▸ **Exercise requirements**: Each line of the data below either holds "Remove" or does not. Report how many do, and only that.
START Source material
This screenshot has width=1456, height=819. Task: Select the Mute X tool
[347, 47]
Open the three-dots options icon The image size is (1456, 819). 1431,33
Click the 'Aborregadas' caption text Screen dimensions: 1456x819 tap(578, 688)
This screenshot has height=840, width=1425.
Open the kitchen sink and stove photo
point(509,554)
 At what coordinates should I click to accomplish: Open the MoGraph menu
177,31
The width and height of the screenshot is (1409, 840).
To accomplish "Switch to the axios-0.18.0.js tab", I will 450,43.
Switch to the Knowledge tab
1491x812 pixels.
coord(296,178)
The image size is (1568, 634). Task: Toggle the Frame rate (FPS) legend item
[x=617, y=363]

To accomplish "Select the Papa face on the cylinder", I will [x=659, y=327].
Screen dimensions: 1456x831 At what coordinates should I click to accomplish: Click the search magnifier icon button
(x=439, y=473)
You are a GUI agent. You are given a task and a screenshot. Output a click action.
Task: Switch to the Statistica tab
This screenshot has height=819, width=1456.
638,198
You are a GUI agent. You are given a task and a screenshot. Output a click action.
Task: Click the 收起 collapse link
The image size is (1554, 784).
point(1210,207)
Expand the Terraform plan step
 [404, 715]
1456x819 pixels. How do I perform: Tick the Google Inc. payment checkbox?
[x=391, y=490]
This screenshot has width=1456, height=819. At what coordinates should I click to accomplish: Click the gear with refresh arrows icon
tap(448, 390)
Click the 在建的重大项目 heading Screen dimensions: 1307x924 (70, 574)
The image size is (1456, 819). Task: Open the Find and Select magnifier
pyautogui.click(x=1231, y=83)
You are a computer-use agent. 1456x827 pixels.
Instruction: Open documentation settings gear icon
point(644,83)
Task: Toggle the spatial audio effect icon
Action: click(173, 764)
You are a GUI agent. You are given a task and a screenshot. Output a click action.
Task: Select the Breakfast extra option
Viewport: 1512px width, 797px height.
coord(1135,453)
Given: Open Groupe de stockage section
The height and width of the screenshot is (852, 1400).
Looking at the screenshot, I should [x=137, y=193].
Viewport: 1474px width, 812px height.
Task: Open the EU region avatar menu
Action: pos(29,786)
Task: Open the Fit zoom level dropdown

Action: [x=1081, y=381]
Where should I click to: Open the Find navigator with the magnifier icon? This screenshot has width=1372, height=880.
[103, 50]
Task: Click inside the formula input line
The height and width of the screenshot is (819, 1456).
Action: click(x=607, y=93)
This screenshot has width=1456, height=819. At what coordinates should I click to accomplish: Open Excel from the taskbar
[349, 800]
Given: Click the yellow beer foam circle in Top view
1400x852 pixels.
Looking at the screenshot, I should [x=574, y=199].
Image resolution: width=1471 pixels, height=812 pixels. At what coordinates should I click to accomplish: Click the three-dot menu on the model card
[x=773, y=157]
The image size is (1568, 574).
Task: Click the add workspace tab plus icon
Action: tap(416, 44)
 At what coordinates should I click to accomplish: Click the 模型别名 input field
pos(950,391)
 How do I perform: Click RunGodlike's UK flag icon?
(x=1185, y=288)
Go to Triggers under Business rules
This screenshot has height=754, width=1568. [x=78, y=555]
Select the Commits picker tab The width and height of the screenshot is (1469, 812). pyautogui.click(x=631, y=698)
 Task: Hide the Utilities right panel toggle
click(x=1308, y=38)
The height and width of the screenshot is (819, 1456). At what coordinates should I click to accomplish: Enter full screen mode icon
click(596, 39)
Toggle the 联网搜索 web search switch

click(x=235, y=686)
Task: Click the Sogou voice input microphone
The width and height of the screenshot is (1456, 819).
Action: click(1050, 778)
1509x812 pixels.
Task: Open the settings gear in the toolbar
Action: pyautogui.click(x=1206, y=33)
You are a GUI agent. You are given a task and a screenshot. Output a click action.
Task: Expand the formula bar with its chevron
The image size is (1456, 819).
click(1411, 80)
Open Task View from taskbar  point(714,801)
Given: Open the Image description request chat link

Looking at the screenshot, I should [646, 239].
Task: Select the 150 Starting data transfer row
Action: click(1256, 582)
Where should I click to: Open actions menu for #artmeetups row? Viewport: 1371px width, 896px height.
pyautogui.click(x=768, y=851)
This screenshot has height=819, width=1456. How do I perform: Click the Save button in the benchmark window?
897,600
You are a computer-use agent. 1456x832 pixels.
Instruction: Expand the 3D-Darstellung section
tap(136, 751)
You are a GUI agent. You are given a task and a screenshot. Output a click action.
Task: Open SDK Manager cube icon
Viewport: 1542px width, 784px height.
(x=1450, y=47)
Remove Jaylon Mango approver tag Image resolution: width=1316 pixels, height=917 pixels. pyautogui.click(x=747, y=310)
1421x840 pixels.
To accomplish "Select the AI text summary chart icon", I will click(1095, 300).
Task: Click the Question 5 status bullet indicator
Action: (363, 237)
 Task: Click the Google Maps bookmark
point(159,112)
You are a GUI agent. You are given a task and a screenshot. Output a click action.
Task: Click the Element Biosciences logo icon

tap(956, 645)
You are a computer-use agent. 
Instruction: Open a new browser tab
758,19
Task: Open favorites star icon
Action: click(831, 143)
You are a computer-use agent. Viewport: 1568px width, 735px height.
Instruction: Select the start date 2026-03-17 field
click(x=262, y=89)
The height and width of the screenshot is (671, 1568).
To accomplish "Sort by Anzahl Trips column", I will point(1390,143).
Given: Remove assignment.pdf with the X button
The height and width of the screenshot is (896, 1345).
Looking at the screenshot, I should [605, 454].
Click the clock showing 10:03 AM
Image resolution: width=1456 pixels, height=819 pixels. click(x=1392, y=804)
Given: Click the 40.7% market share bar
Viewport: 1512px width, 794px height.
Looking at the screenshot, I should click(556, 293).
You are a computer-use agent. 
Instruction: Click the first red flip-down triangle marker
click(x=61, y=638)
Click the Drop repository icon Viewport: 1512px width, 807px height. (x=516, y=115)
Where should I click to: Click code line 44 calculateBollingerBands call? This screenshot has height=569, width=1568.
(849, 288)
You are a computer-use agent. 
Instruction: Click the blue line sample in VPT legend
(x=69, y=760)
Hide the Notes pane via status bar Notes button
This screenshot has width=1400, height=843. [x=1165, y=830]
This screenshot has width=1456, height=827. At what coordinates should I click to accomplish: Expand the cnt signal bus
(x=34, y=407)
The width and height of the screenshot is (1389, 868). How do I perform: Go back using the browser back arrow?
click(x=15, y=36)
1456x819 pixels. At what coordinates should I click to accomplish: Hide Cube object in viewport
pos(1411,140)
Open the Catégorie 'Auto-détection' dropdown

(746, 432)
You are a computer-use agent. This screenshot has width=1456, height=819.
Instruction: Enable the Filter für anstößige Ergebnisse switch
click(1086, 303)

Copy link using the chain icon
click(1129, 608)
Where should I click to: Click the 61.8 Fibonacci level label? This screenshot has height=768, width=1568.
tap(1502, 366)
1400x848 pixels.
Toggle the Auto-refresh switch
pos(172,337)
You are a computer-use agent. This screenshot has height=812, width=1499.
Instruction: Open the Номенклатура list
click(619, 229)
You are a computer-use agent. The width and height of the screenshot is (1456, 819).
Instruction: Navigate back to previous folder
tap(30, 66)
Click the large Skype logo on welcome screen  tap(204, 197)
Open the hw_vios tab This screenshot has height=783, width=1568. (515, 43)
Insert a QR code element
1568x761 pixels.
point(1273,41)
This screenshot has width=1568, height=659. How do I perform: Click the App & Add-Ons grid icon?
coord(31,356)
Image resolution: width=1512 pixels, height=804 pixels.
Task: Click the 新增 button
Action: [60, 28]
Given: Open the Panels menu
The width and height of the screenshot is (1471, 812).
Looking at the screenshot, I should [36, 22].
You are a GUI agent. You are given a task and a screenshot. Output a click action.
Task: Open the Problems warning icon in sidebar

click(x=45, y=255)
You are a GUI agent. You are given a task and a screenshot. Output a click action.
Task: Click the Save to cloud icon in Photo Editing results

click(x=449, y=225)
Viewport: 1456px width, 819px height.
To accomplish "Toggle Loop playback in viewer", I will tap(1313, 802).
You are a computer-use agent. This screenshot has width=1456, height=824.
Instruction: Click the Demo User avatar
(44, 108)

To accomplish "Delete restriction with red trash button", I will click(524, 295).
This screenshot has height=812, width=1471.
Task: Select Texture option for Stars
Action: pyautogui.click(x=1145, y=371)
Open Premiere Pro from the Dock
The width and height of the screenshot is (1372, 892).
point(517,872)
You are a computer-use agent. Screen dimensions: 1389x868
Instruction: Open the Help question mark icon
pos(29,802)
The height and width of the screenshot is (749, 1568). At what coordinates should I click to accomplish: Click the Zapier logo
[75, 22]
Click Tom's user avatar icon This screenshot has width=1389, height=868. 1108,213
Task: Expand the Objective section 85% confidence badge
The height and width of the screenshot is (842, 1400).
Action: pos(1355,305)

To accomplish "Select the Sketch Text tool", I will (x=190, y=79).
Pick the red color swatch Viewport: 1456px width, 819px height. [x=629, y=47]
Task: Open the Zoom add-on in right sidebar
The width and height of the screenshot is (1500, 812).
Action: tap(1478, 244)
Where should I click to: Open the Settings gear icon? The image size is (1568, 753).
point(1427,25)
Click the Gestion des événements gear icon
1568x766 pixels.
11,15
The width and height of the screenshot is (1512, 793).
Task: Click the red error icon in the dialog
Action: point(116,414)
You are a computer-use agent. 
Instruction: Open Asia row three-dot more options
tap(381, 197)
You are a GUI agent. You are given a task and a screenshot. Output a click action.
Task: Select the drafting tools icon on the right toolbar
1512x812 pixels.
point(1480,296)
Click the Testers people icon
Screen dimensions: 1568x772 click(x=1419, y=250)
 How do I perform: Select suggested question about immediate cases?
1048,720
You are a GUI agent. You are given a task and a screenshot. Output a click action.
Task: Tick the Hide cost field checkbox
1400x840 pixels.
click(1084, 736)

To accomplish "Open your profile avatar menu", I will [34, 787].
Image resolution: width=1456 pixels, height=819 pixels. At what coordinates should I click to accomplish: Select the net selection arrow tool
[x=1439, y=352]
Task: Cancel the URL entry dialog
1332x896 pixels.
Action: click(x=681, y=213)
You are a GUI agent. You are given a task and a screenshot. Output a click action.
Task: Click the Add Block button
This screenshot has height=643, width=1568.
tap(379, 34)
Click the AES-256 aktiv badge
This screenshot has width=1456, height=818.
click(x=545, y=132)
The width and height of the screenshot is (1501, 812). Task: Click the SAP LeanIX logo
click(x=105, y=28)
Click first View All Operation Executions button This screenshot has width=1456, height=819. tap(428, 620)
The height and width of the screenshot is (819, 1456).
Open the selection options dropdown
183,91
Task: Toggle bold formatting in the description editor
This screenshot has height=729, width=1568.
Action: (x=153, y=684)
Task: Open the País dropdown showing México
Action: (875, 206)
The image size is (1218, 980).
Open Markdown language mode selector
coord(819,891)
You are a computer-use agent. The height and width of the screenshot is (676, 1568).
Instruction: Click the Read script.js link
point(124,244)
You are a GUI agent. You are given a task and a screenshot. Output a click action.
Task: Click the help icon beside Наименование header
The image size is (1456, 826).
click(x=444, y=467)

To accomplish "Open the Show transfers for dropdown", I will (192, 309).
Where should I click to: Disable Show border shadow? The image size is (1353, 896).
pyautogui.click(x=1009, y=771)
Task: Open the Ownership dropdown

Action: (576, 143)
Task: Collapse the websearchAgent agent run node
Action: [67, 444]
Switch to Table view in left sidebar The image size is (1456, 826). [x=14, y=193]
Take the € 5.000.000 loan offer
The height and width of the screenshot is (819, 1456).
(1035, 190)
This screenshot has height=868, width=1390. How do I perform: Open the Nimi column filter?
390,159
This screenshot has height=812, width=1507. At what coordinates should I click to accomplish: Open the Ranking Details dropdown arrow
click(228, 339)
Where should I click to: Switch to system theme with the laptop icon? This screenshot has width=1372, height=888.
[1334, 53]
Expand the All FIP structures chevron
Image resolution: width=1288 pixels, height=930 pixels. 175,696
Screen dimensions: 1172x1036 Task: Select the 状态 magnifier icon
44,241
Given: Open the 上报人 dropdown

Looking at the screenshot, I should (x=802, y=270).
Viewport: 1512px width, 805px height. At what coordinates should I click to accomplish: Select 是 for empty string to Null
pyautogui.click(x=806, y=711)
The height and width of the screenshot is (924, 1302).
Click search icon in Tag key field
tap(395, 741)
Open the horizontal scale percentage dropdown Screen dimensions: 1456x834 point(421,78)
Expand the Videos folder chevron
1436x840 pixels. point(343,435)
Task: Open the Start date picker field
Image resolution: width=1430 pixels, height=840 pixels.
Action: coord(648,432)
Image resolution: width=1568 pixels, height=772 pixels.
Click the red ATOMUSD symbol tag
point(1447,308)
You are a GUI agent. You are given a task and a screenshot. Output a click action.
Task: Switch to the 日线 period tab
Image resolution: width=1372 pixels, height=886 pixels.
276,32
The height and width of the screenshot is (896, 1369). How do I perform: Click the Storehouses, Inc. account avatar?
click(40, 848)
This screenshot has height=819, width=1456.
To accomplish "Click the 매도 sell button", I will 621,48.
END Source material
▸ **Solution for this problem**: 2